» EXERCISE OBJECTIVE: Any images in the records should be skipped; transcribe the rest exactly.

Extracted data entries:
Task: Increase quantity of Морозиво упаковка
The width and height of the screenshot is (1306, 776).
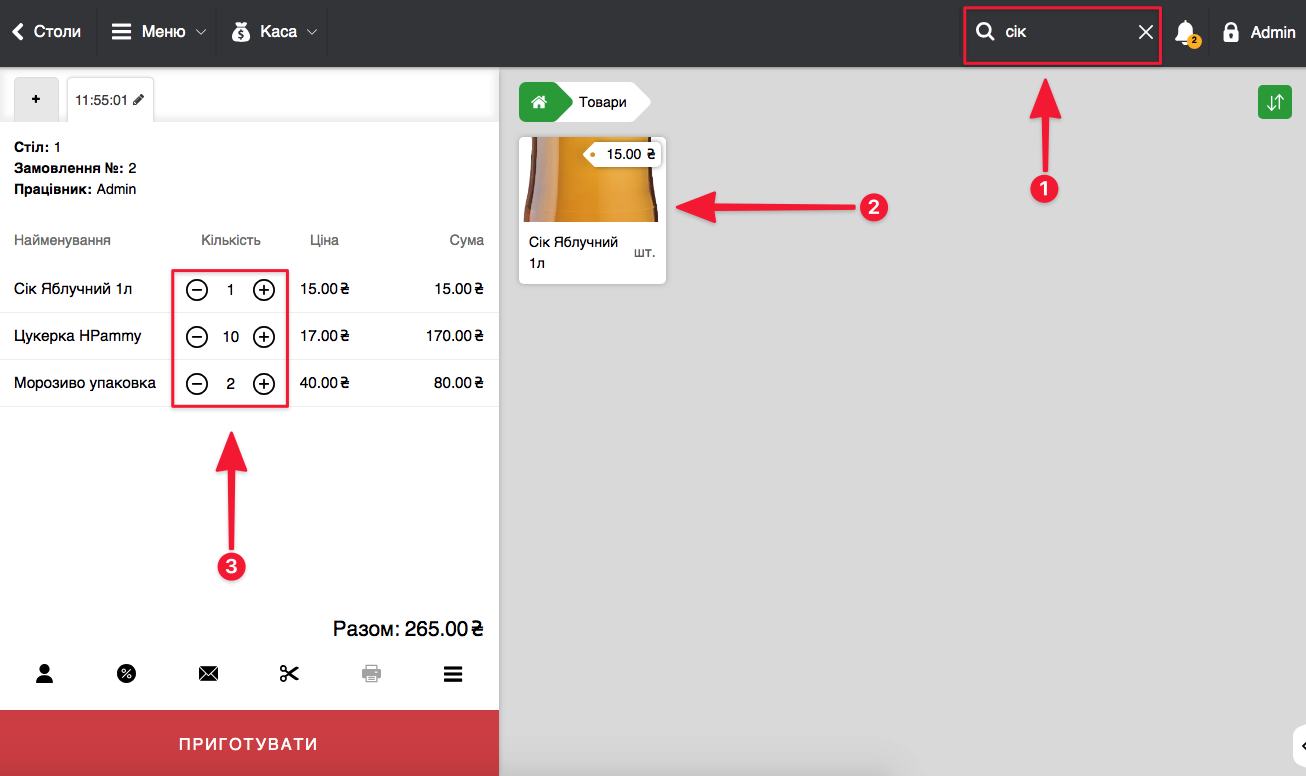Action: [x=264, y=384]
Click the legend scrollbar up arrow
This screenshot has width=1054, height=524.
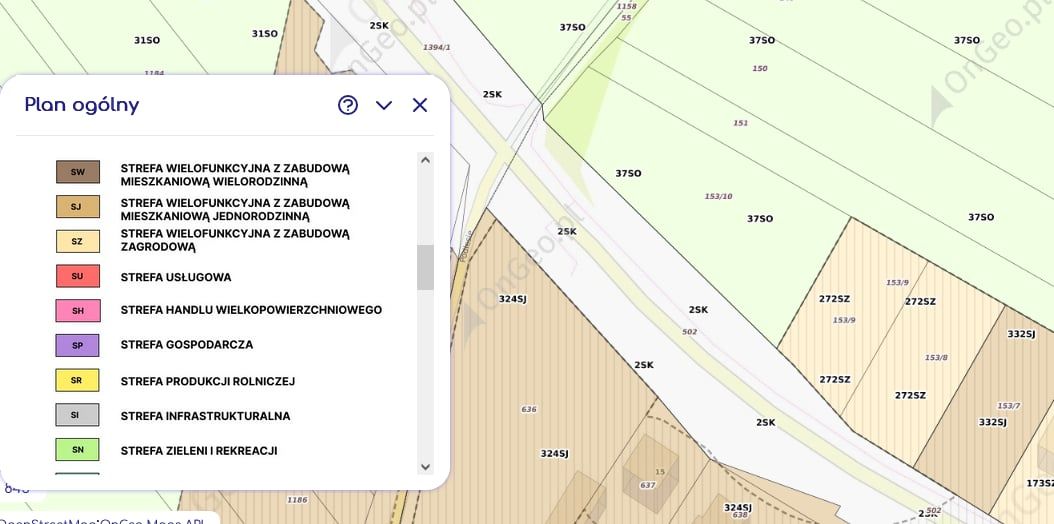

» SOLVED PROBLEM:
Task: Increase quantity of Морозиво упаковка
The width and height of the screenshot is (1306, 776).
Action: [x=264, y=384]
Click the legend scrollbar up arrow
This screenshot has width=1054, height=524.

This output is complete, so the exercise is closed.